One of Russian literature's most renowned love stories—a vivid and sensitive account of adolescent love, wherein the sixteen year old protagonist falls in love with a beautiful but older woman living next door, thereby plunging into a whirlwind of changing emotions that are heightened by her capriciousness, and leading to a truly heart-rending revelation.

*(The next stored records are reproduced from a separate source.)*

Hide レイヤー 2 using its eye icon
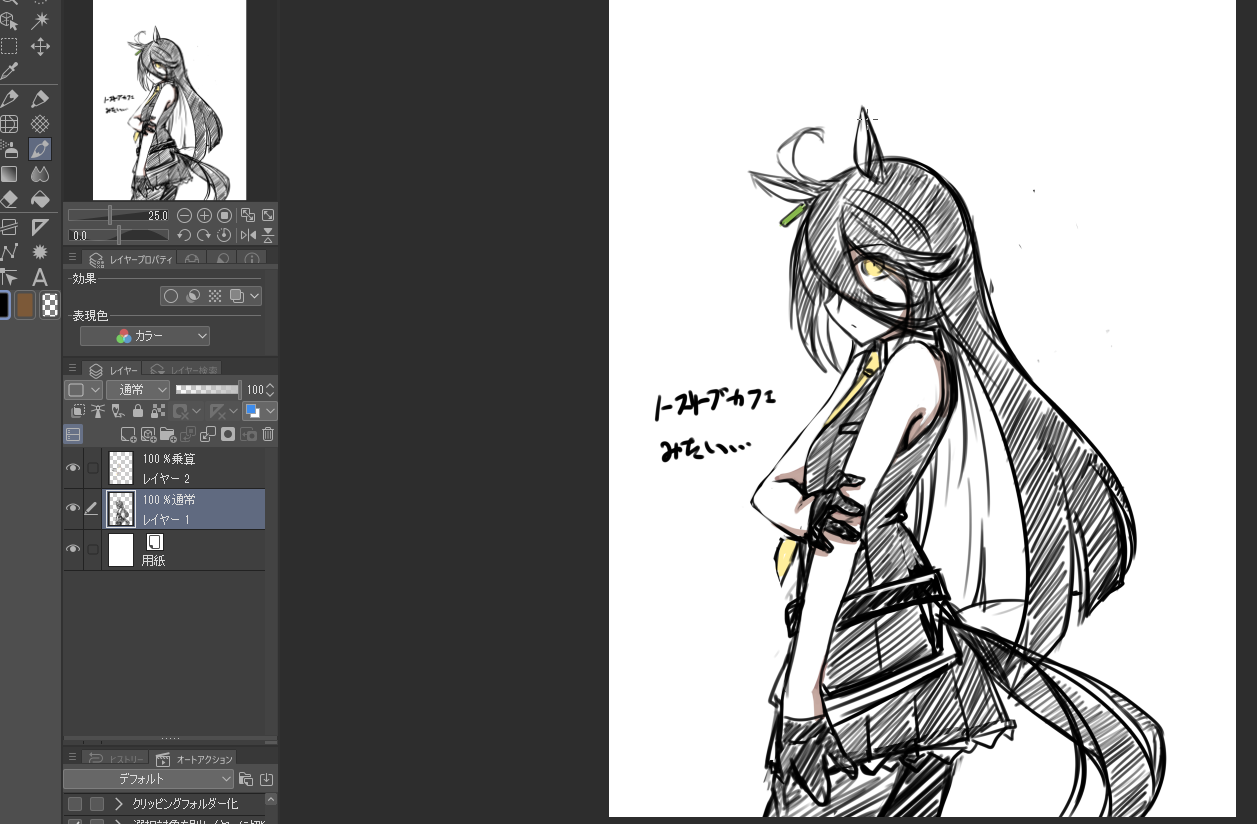 click(72, 468)
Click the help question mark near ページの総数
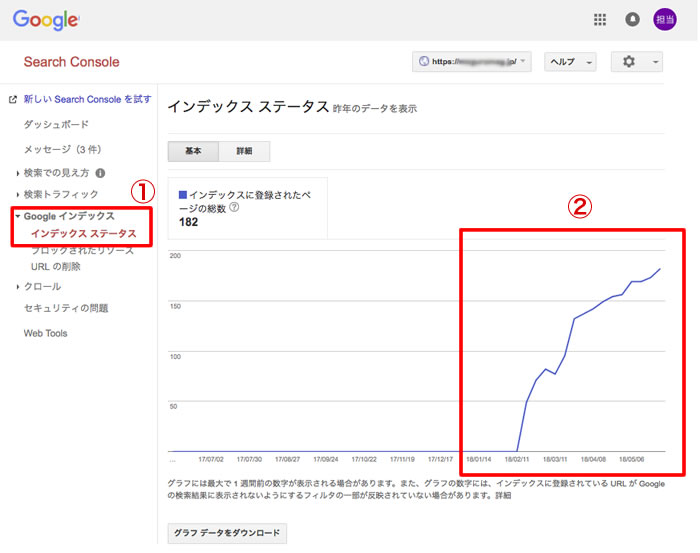The image size is (700, 553). pyautogui.click(x=234, y=207)
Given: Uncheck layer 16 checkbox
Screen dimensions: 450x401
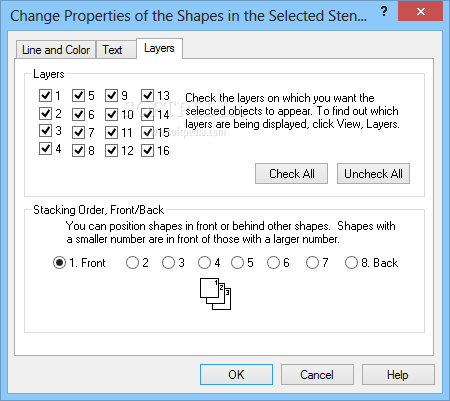Looking at the screenshot, I should coord(147,151).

The Art of The Novella Series
Too short to be a novel, too long to be a short story, the novella is generally unrecognized by academics and publishers. Nonetheless, it is a form beloved and practiced by literature's greatest writers. In the Art Of The Novella series, Melville House celebrates this renegade art form and its practitioners with titles that are, in many instances, presented in book form for the first time.
This vivid, sensitive tale of adolescent love follows a 16-year-old boy who falls in love with a beautiful, older woman and experiences a whirlwind of changing emotions, from exaltation and jealousy to despair and devotion.
This beautifully packaged series of classic novellas includes the works of masterful writers. Inexpensive and collectible, they are the first single-volume publications of these classic tales, offering a closer look at this underappreciated literary form and providing a fresh take on the world's most celebrated authors.
About the Author
Ivan Turgenev was born into a wealthy, landed family in Oryol, Russia on October 28, 1818, the son of a chronically philandering cavalry officer and an unhappy, abusive heiress. As a child one of the family serfs read him verses from the Rossiad of Kheraskov, and Turgenev’s early attempts at literature and poetry gave indications of genius. He was sent to study at the University of Berlin in 1838 and returned impressed with German society, believing Russia could best improve itself by incorporating ideas from the Age of Enlightenment. Turgenev made a name for himself, beginning in 1852, with the short-story collection A Sportsman’s Sketches. He followed with the novels Rudin in 1854, A Nest of the Gentry in 1858, and On The Eve in 1859. Yet Turgenev’ s seeming pro-Western philosophy led to a tempestuous relationship with his countrymen—Tolstoy, at one point, challenging him to a duel—and his masterpiece Fathers and Sons, released in 1862, went largely unappreciated in his home country. Disillusioned, Turgenev wrote progressively less and less, spending ever more time abroad later in life. He died at Bougival, near Paris, on 4 September 1883.